Pour ces grands projets, Vinci semble se tailler la part du lion. Le groupe commence à exploiter GSM-Rail, un système de communication entre trains mis en place par Réseau Ferré de France (RFF). Le projet dépasse le milliard d'euros. Le groupe est également concessionnaire de la liaison à grande vitesse Tours-Bordeaux. Avec plus de 7 milliards d'euros, il s'agit du plus gros projet ferroviaire en Europe. Il est aussi en négociation pour le projet CDG-Express, la liaison ferroviaire entre la gare de l'Est et l'aéroport Charles de Gaulle, bien qu'il ne soit pas encore certain que cette concession sera finalisée. Vinci a également emporté la concession du nouvel aéroport du Grand Ouest à Notre Dame des Landes.

Pour les grands projets, Vinci semble se tailler la part du lion.

De son côté, Bouygues, même s'il va réaliser le projet de Balard, s'est fait coiffé sur le poteau par Eiffage pour le contrat de partenariat de la ligne à grande vitesse entre Le Mans et Rennes (3,4 milliards d'euros). Il a peut-être une nouvelle chance de gonfler son carnet de commandes avec le futur canal Seine-Nord Europe, d'un montant supérieur à 4 milliards d'euros, pour lequel il est en compétition avec Vinci.

Une autre possibilité pour lui est le contournement ferroviaire de Nîmes et de Montpellier, pour plus de 1,5 milliard d'euros.

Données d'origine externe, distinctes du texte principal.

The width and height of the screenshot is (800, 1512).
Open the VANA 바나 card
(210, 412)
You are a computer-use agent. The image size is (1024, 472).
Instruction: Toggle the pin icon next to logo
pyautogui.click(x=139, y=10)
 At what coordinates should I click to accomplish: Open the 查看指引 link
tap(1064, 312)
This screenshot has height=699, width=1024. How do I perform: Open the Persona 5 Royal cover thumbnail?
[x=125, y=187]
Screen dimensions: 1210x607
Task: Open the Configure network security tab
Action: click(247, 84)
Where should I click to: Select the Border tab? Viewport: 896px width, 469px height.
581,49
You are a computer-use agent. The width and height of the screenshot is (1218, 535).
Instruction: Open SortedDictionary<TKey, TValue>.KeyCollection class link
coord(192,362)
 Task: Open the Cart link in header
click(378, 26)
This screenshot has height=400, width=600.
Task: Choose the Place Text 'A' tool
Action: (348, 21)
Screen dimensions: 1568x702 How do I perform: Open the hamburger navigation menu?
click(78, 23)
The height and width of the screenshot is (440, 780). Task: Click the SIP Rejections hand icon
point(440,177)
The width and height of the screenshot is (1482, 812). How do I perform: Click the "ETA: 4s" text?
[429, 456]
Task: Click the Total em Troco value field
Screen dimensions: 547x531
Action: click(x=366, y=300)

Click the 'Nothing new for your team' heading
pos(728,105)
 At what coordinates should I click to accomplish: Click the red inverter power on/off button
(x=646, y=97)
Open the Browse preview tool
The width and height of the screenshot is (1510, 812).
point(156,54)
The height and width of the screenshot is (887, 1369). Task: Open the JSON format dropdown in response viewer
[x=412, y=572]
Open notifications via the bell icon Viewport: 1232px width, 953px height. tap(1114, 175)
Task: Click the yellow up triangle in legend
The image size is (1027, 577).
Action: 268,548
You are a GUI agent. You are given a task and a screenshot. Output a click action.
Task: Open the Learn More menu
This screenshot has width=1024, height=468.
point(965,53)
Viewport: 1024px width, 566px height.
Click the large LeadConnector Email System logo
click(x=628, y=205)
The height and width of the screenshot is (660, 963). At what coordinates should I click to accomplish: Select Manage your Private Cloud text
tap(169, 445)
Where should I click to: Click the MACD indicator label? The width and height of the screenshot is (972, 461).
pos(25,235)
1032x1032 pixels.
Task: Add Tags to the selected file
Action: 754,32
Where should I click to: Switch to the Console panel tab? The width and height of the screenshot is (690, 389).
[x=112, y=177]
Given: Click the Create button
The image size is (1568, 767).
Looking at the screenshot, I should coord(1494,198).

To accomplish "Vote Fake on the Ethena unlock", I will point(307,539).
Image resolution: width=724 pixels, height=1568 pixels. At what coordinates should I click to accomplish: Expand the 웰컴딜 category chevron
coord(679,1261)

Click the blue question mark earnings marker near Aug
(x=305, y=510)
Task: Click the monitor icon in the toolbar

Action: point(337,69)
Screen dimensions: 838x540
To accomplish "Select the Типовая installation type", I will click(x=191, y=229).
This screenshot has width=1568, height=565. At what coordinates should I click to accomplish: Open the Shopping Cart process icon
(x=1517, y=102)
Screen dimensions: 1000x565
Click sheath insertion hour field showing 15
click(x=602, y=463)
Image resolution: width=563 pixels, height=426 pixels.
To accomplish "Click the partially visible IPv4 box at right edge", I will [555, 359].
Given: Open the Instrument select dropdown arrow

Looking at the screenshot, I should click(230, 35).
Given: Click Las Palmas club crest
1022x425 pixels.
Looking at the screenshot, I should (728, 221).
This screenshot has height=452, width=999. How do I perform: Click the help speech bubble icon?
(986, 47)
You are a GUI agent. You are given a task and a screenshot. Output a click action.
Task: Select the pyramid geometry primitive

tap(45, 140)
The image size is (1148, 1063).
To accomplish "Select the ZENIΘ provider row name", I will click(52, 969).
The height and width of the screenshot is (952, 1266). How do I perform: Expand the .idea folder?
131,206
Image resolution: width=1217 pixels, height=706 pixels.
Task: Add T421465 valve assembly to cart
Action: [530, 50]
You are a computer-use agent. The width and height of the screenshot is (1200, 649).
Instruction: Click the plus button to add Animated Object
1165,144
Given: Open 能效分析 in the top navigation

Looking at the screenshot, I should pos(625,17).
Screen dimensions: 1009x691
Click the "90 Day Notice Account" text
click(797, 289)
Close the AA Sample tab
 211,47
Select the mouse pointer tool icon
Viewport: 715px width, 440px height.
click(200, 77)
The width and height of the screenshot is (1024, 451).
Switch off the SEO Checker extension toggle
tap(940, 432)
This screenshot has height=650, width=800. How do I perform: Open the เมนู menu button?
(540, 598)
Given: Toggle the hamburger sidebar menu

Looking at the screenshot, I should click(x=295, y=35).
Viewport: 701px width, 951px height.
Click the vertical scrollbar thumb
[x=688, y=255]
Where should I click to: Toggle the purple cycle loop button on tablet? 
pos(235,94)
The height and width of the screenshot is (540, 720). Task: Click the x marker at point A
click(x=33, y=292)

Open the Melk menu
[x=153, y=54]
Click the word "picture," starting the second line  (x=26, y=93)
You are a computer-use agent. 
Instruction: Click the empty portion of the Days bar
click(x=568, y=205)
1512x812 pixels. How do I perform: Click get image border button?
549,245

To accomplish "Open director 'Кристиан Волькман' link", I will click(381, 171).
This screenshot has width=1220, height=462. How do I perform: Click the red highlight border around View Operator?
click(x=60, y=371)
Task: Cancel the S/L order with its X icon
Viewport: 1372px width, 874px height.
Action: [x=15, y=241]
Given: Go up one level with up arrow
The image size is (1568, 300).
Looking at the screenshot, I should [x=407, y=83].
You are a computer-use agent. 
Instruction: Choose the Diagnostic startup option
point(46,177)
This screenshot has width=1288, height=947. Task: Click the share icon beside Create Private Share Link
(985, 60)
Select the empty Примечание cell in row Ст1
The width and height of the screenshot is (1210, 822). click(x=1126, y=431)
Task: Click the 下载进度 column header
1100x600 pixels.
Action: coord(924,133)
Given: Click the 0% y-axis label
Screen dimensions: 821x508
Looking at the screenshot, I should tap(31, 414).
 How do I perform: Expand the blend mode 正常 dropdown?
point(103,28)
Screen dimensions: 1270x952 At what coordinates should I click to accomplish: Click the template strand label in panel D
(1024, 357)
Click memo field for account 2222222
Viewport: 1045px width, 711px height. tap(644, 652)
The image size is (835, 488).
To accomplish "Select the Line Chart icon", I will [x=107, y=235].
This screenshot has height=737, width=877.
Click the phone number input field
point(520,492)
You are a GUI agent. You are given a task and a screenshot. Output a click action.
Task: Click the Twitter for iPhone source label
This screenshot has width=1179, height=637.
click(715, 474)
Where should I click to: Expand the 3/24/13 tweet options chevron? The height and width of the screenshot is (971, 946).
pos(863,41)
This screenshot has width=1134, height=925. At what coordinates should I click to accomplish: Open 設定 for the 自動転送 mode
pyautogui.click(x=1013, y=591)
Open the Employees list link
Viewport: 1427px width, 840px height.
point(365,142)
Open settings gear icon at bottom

L'attributaire pressenti sera choisi vers la fin de l'année 2011. Le gagnant sera-t-il Bouygues, qui n'a pas encore emporté de projet avec RFF ? Sera-ce Vinci, dont le modèle visant des opérations globales et pas seulement des travaux a montré son efficacité ? Ou bien Eiffage, déjà concessionnaire de Perpignan-Figueras, une section de la ligne à grande vitesse de Nîmes vers l'Espagne ?

Pour les gros PPP, seuls les grands opérateurs ont les moyens de mettre en oeuvre des compétences dans de multiples domaines.

Le but des PPP -en particulier celui des contrats de partenariats- est de réduire le coût global du projet, en intégrant conception et construction, tout en prenant en compte, dès l'origine, les contraintes de la maintenance. Cette démarche a ses limites. On constate, en effet, que peu de groupes disposent des moyens de mettre en oeuvre des compétences dans de multiples domaines (technique, financier, juridique, etc.), de l'aptitude à mobiliser les financements nécessaires et, partant, des références suffisantes dans ce genre d'opération. En réalité, pour les gros projets, la concurrence -même si elle apparait âpre- se réduit aux seuls grands opérateurs.

En tout état de cause, après 2011, le rythme de sortie de nouveaux contrats de partenariat – comme, plus généralement, de nouvelles commandes publiques d'infrastructure – pourrait ralentir avec la fin des incitations du plan de relance au niveau des collectivités territoriales, la contraction des budgets publics et l'approche des élections.